In the structure of trees, we have the type of observation, tree or strump, the x and y coordinates, tree heights and diameter at breast height of trees. For this post, we will analyze pre-treatment structure. Now let’s create a ppp data type so that Spatstat can work with the data2. We will also attribute marks to these points using 4-letter species codes.

ggplot(trees, aes(x_m, y_m, color=species)) + geom_point() + coord_equal(expand=FALSE) +theme_classic()

treemap = ppp(trees$x_m, trees$y_m, c(0,200), c(0,200),
              unitname=c("meter","meter"), marks = trees$species)
treemap
## Marked planar point pattern: 2053 points
## Multitype, with levels = PIPO, POTR, PSME 
## window: rectangle = [0, 200] x [0, 200] meter

The map shows the 2053 trees within the plot. Quaking aspen (POTR) and Douglas-fir (PSME) are concentrated in a subset of the plot while ponderosa pine (PIPO) are almost everywhere.

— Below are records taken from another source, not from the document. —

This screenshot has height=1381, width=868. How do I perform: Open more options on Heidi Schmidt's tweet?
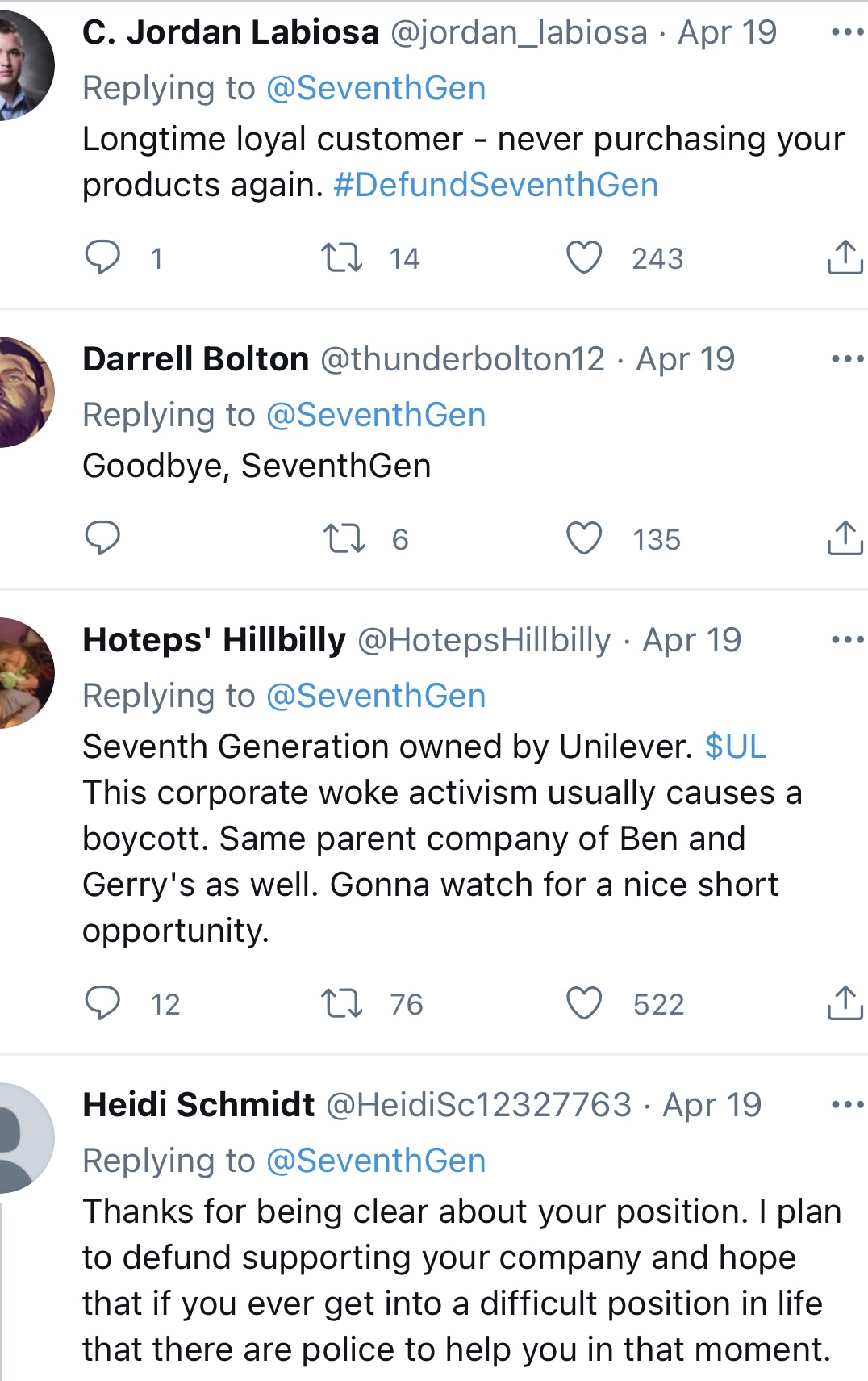(848, 1105)
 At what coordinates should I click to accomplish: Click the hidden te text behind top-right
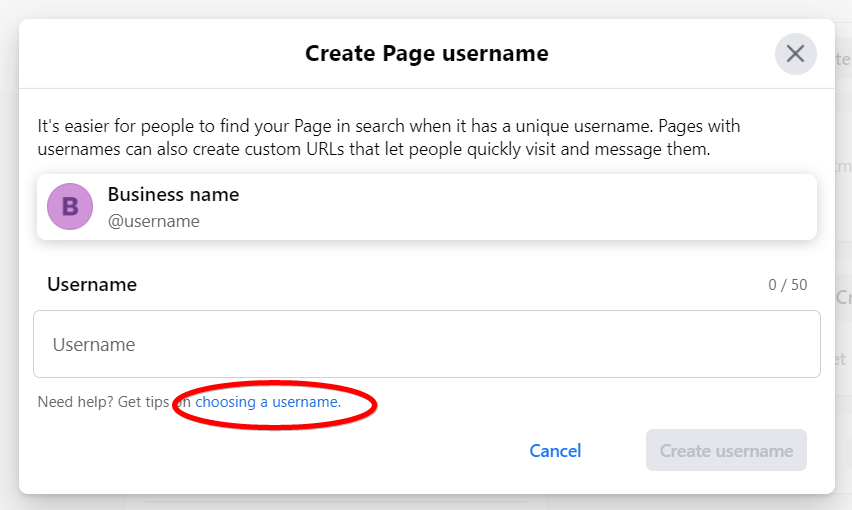click(x=843, y=59)
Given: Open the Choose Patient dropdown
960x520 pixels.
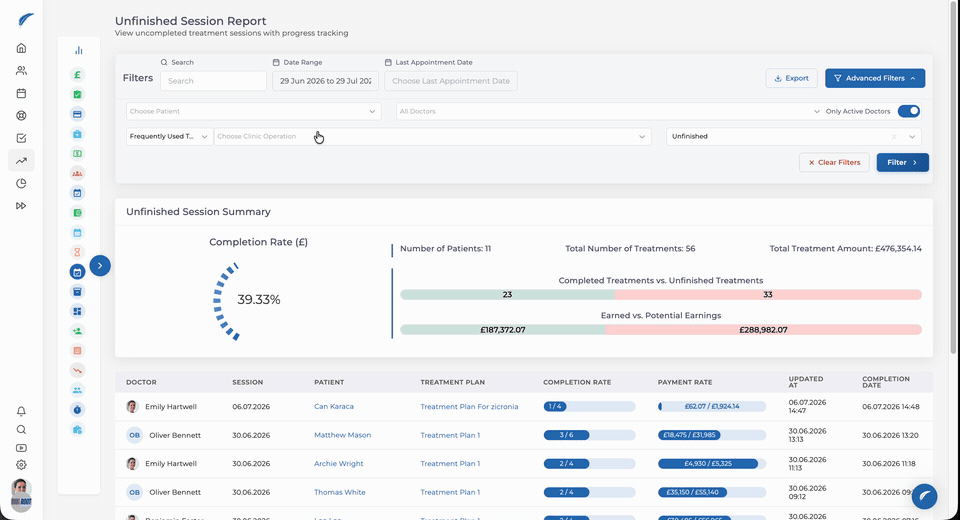Looking at the screenshot, I should point(253,111).

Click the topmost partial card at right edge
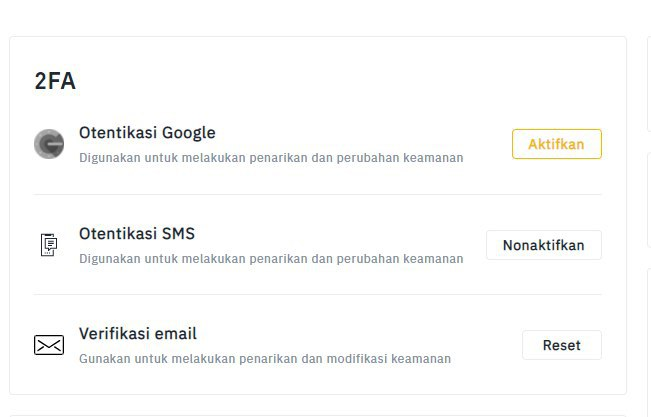tap(649, 83)
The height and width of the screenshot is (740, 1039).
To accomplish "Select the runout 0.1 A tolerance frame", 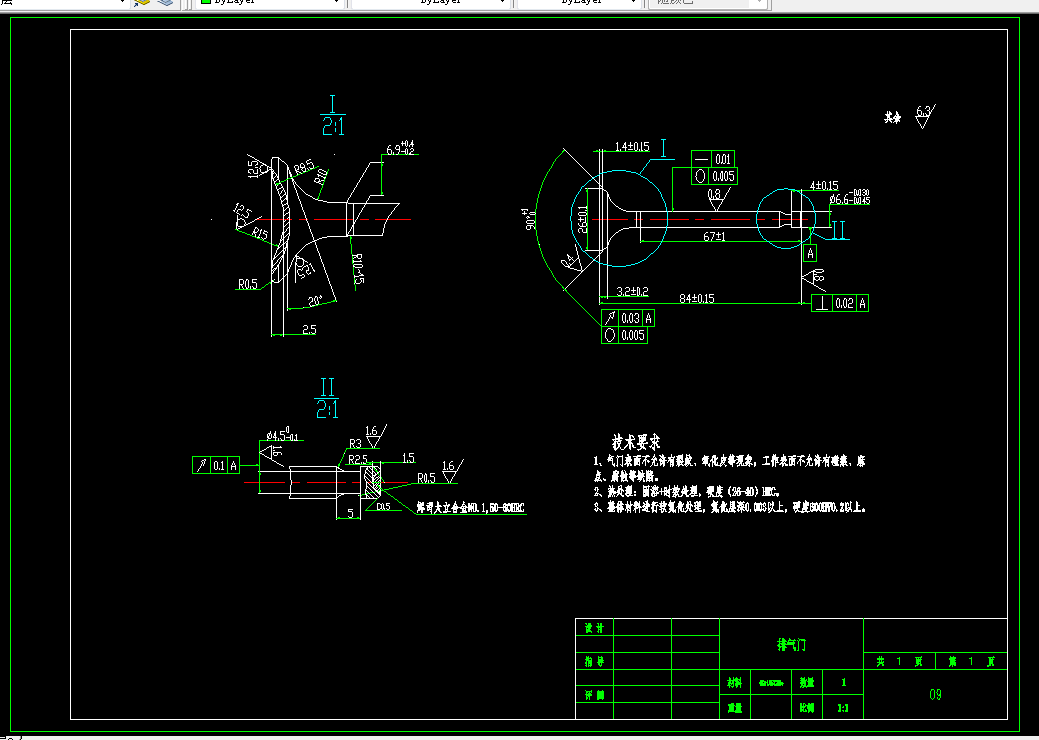I will coord(216,465).
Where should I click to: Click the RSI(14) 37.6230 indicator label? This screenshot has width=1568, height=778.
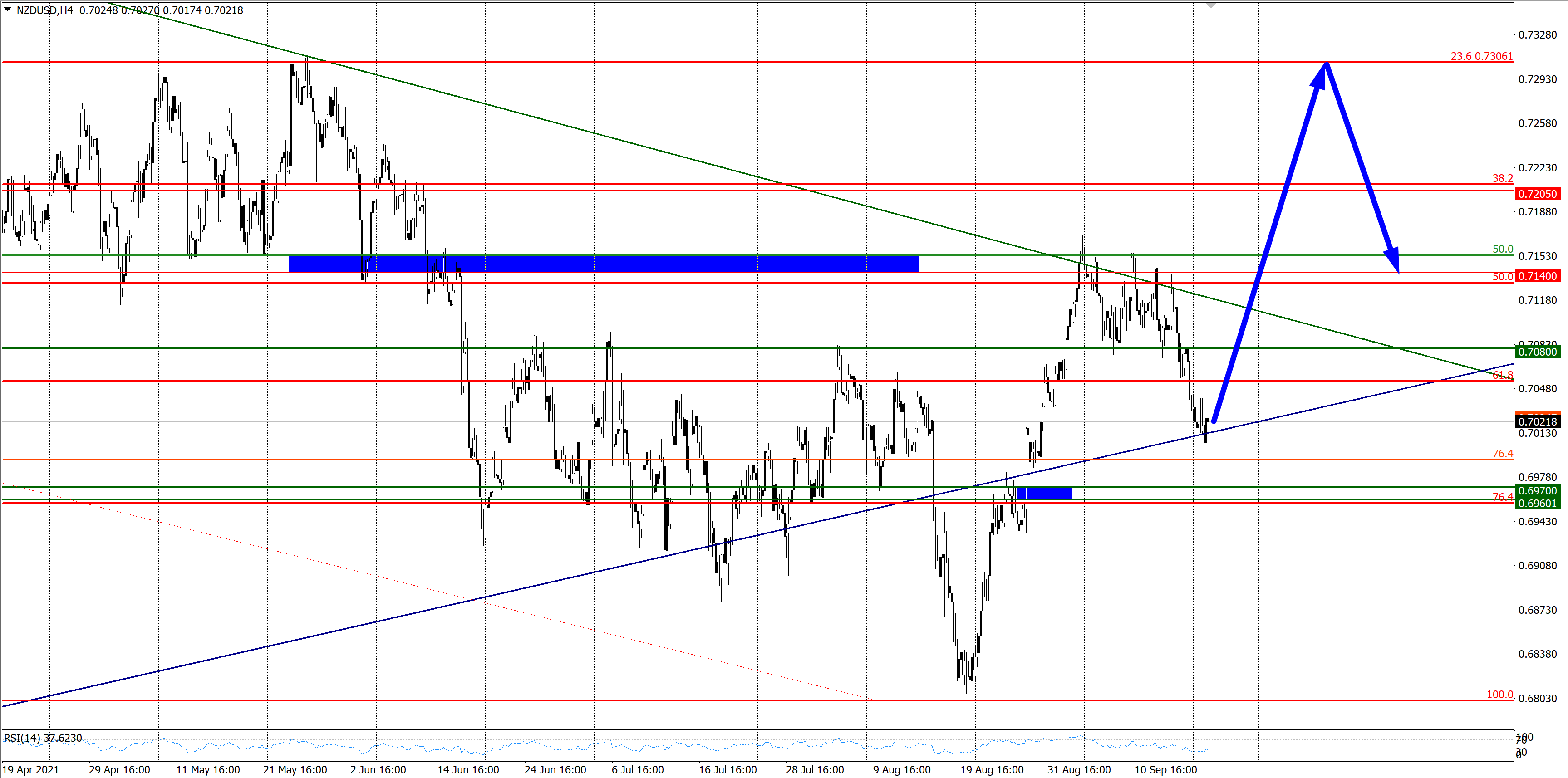point(43,738)
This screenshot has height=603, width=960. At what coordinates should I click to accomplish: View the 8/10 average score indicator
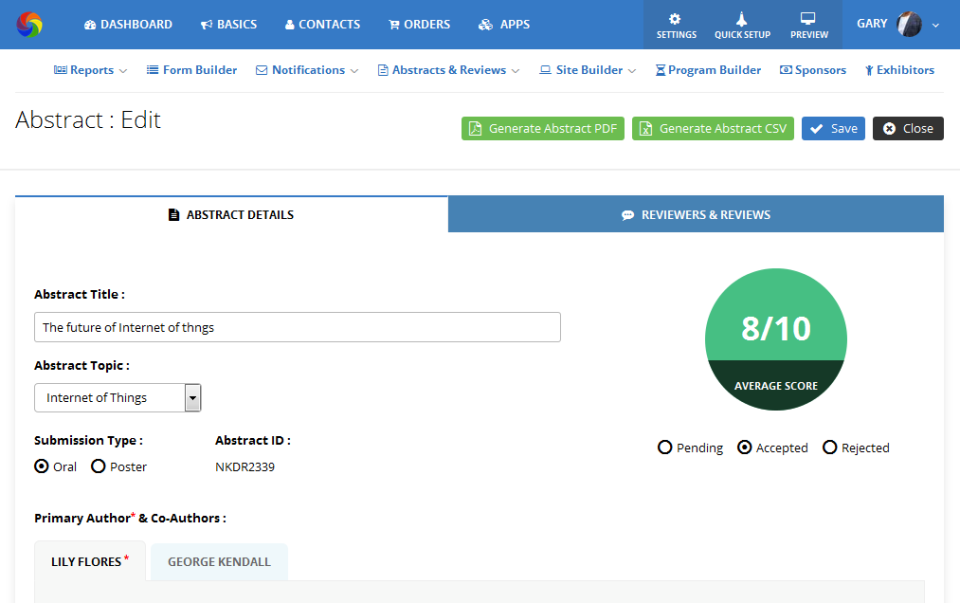tap(776, 339)
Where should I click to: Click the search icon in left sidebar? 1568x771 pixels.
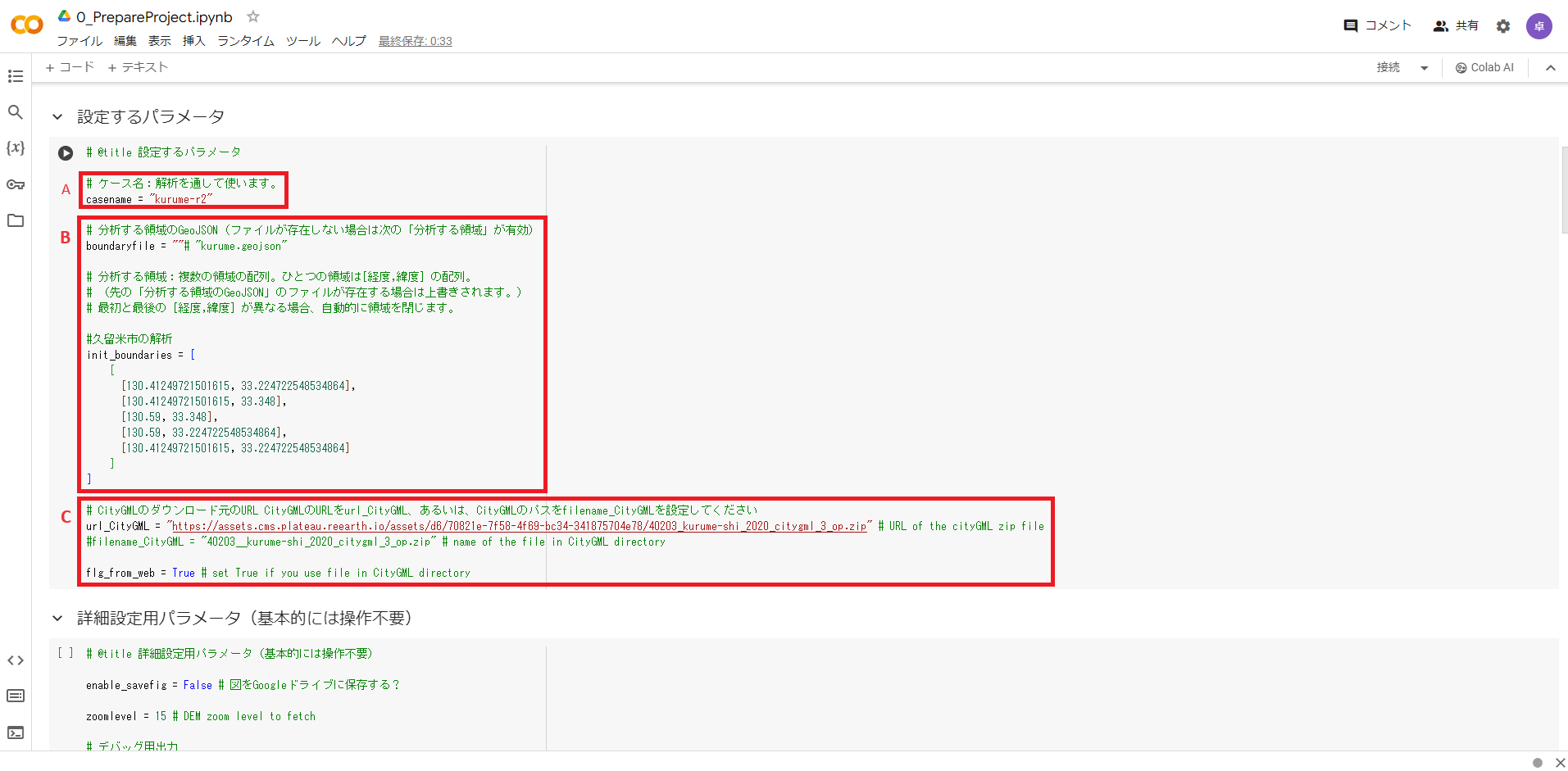pyautogui.click(x=15, y=112)
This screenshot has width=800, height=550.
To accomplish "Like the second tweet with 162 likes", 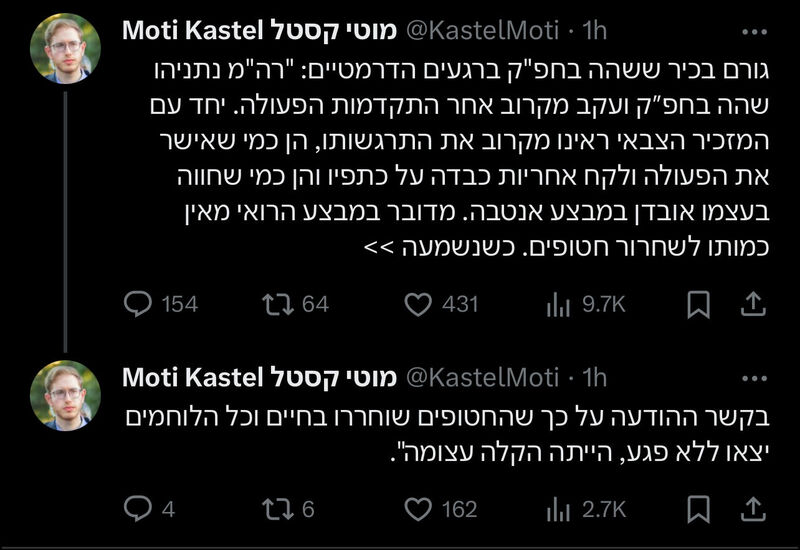I will (x=418, y=509).
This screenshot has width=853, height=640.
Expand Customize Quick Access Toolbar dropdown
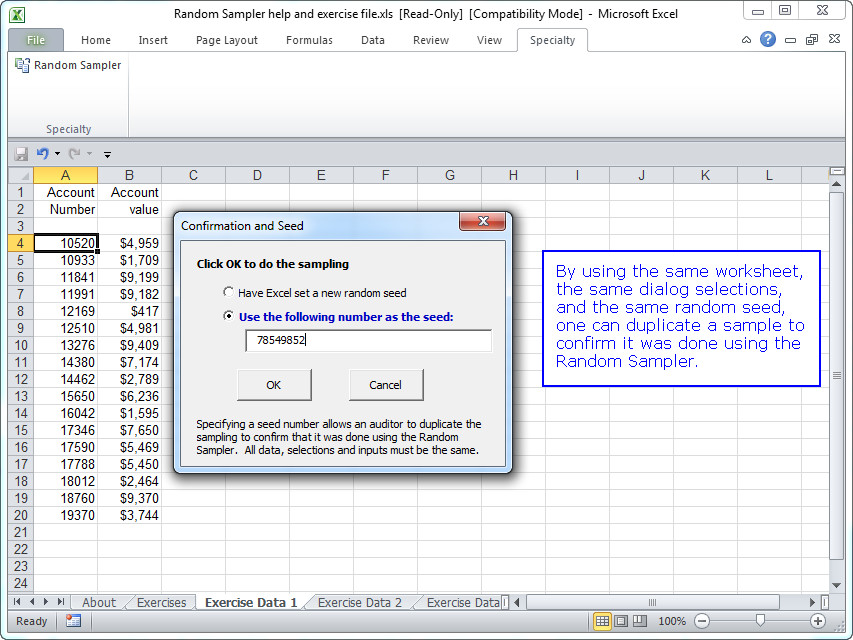[x=107, y=155]
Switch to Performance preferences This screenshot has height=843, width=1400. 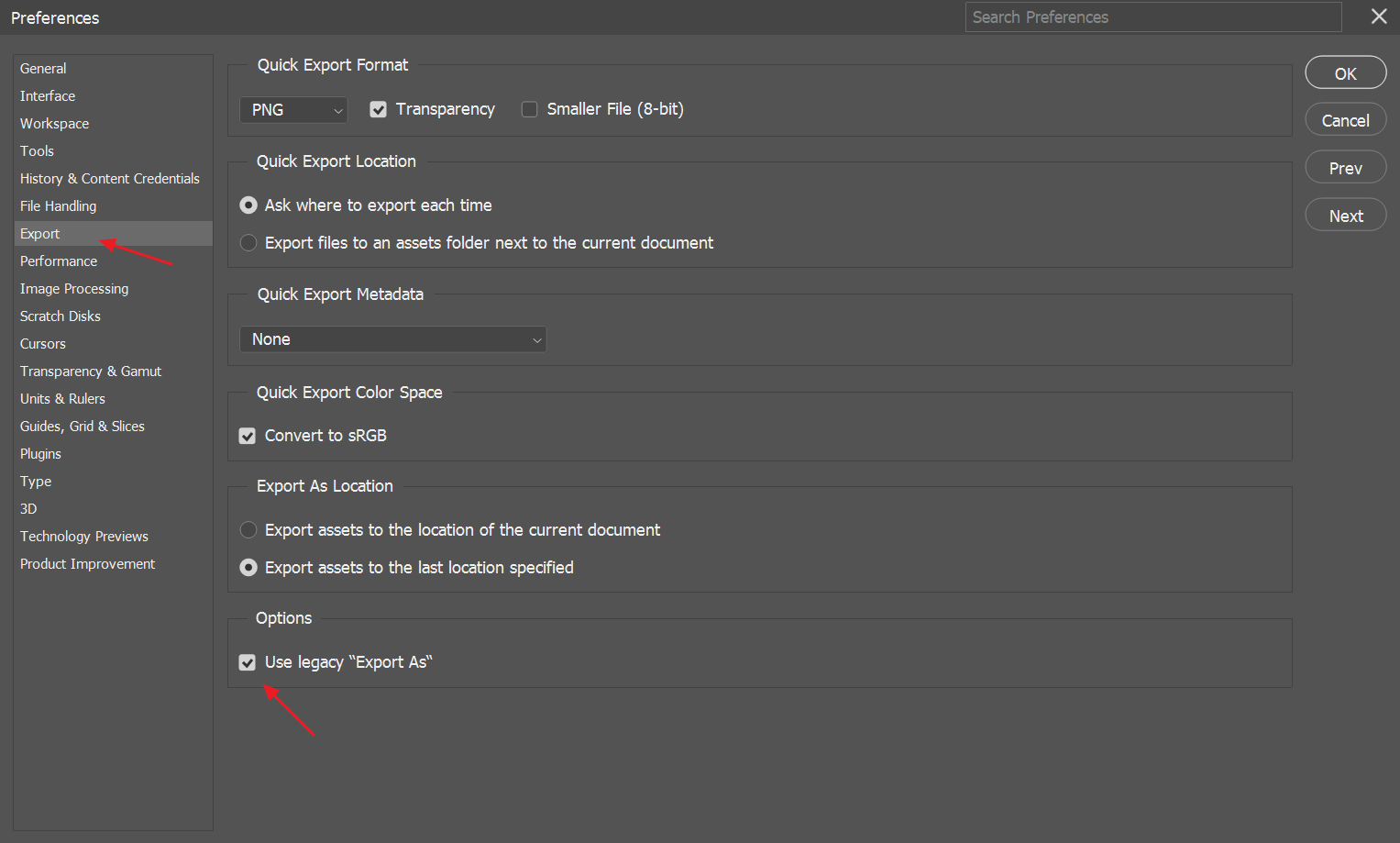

## Typing by species abundance
So we can already guess where forest types ought to appear from our analysis. To assign cover types, we will use relrisk. This function uses a kernel smoother to estimate a surface of likelihood of species occurrence using species’ point densities. In this example, we will define the kernel’s bandwidth to 2 and stipulate the resolution of the output image to 4 m x 4 m.

speciesrisk = relrisk(treemap, sigma = 2, dimyx = 50)
plot(speciesrisk)

covermap = im.apply(speciesrisk, which.max)
cover = levels(marks(treemap))
covermap = eval.im(cover[covermap])
covermap = as.data.frame(covermap)

ggplot(covermap, aes(x, y, fill = value)) + geom_raster() +
  theme_classic() + coord_equal(expand=FALSE) 

Overall, the results show that there are patches of quaking aspen and Douglas-fir in a sea of ponderosa pine.



Typing by species and size class abundance

In the next step, we will further disaggregate cover types by size classes. For illustration, we will assume regeneration are those trees with diameter at breast height (dbh) less than 5 cm, mature trees have a dbh over 13 cm, and saplings are between those breakpoints. Notice in this example I used a wider bandwidth (sigma = 6) to gloss over fine-scale detail.

In this analysis, we see that most of the plot consists of ponderosa pine trees, but patches of seedlings and regeneration do exist. We can also note that most quaking aspen occur in regeneration patches.



Typing by basal area

One thing an ecologist might note is that larger trees might have a larger influence on their immediate environment than smaller trees. If so, it makes sense to weight the typology by tree size. Here we will use local basal area to determine which species are dominant.

Woah! This doesn’t look right. Douglas-fir shouldn’t be the dominant cover type in half the plot. The way Smooth works is that it takes the marks of trees where the trees exist and then interpolates between the points. So it naturally can take a few large Douglas-fir trees and smooth those points over the whole plot. Therefore, smoothing doesn’t account for that fact that areas without Douglas-fir trees inherently have no Douglas-fir basal area3.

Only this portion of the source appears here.